Coming on the heels of a report two days ago (see NBC News Zika Spreads From Florida to Texas) of a Texas man who returned from Miami with the Zika virus, we have a statement from Taiwan's CDC on a Taiwanese traveler who was diagnosed with Zika after returning from a trip to Miami.
Taiwan confirms sixth imported Zika case in Taiwanese traveler who visited Miami, Florida
On August 17, 2016, the Central Epidemic Command Center for Zika Virus (CECC for Zika Virus) announced the sixth imported Zika case identified in Taiwan. The case is a 44-year-old female who resides in New Taipei City and visited Miami, Florida, US during July 31 and August 11, 2016 for business. After she returned to Taiwan, she sought medical attention after developing rash on her legs and abdomen. Infection with Zika virus was confirmed in the case by the Taiwan for Centers for Disease Control (Taiwan CDC) laboratory.
The case is not pregnant and all her symptoms have subsided. She is currently in good health.
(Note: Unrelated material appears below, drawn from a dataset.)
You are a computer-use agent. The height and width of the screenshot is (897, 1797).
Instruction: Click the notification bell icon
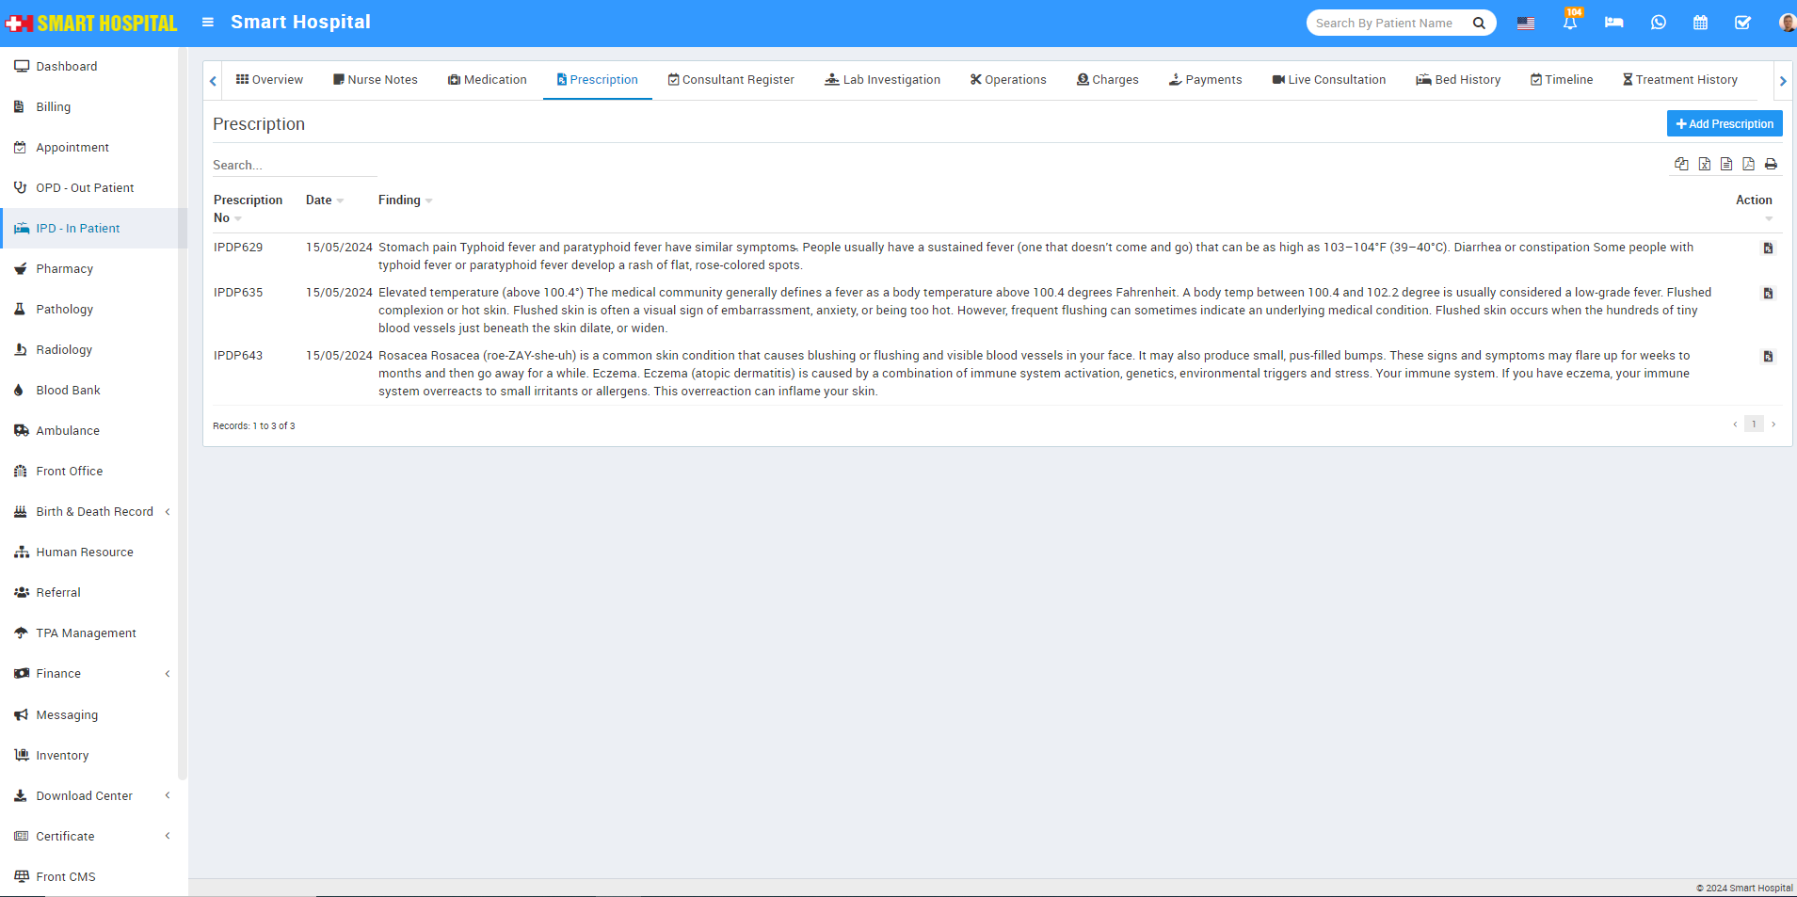click(1569, 23)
The case has been asked to stay home, prevent mosquito bites, and isolate herself till August 23 and follow the “2226 Principle” to prevent further spread of the virus. None of the other two colleagues who went on the business trip with her to Miami and her family members who reside in the same household have developed symptoms. The local health authority has promptly implemented various prevention measures, including cleaning of vector breeding sites, investigating the mosquito population density around the case’s residence, and providing the case’s family members with relevant health education.
According to the epidemiological investigation, after the case returned to Taiwan on August 12, she developed sore in her distal phalanges on her right hand. On the following day, she sought medical attention after developing rash. During the incubation period, the case was in the U.S. and visited Broward and Miami-Dade counties, Florida, both of which Taiwan CDC has issued a travel notice of Level 2: Alert for Zika virus for. Hence, it is determined that the case contracted Zika virus in the U.S. As of August 15, 2016, a cumulative total of 30 non-travel related Zika cases have been confirmed in Florida, U.S. and Texas has reported one Zika case who traveled to Miami.
(Continue . . . )
While I suspect there will be a good deal of hue and cry and gnashing of teeth over this latest revelation, it isn't at all surprising.
This is how Zika spreads; via viremic travelers. And while mosquitoes may spread it locally, it is primarily through international air travel that viruses like Zika jump continents.
This is undoubtedly how Dengue arrived in Key West in 2009, how Chikungunya invaded the Caribbean in late 2013, how Zika jumped to the Americas in 2014, and how it ended up in Miami this summer.
The reality of life in this second decade of the 21st century is that disease threats that once were local, can now spread globally in a matter of hours or days. Vast oceans and prolonged travel times no longer protect us against infected travelers crossing borders.
And despite the media hype over airport screening, we have no technology that can realistically, or reliably detect most infected individuals and prevent them from entering a country (see Head ‘Em Off At The Passenger Gate?).
It is for this reason that the Yellow Fever epidemic in Angola, or Ebola in Western Africa, or MERS in the Middle East, and avian flu in China are all viewed as greater threats global today than ever before.
But don't just take my word for it. Take some time to peruse the CDC’s GLOBAL HEALTH Website. You'll find a small excerpt below:
Why Global Health Security Matters
Disease Threats Can Spread Faster and More Unpredictably Than Ever Before
People are traveling more. Food and medical product supply chains stretch across the globe. Biological threats (such as Middle East respiratory syndrome coronavirus, or MERS-CoV) and drug-resistant illnesses pose a growing danger to people everywhere, whether diseases are naturally occurring, intentionally produced, or the result of a laboratory accident. In today’s interconnected world, poorly treated cases of TB or pneumonia in Asia and Africa have shown up in U.S. hospitals within days.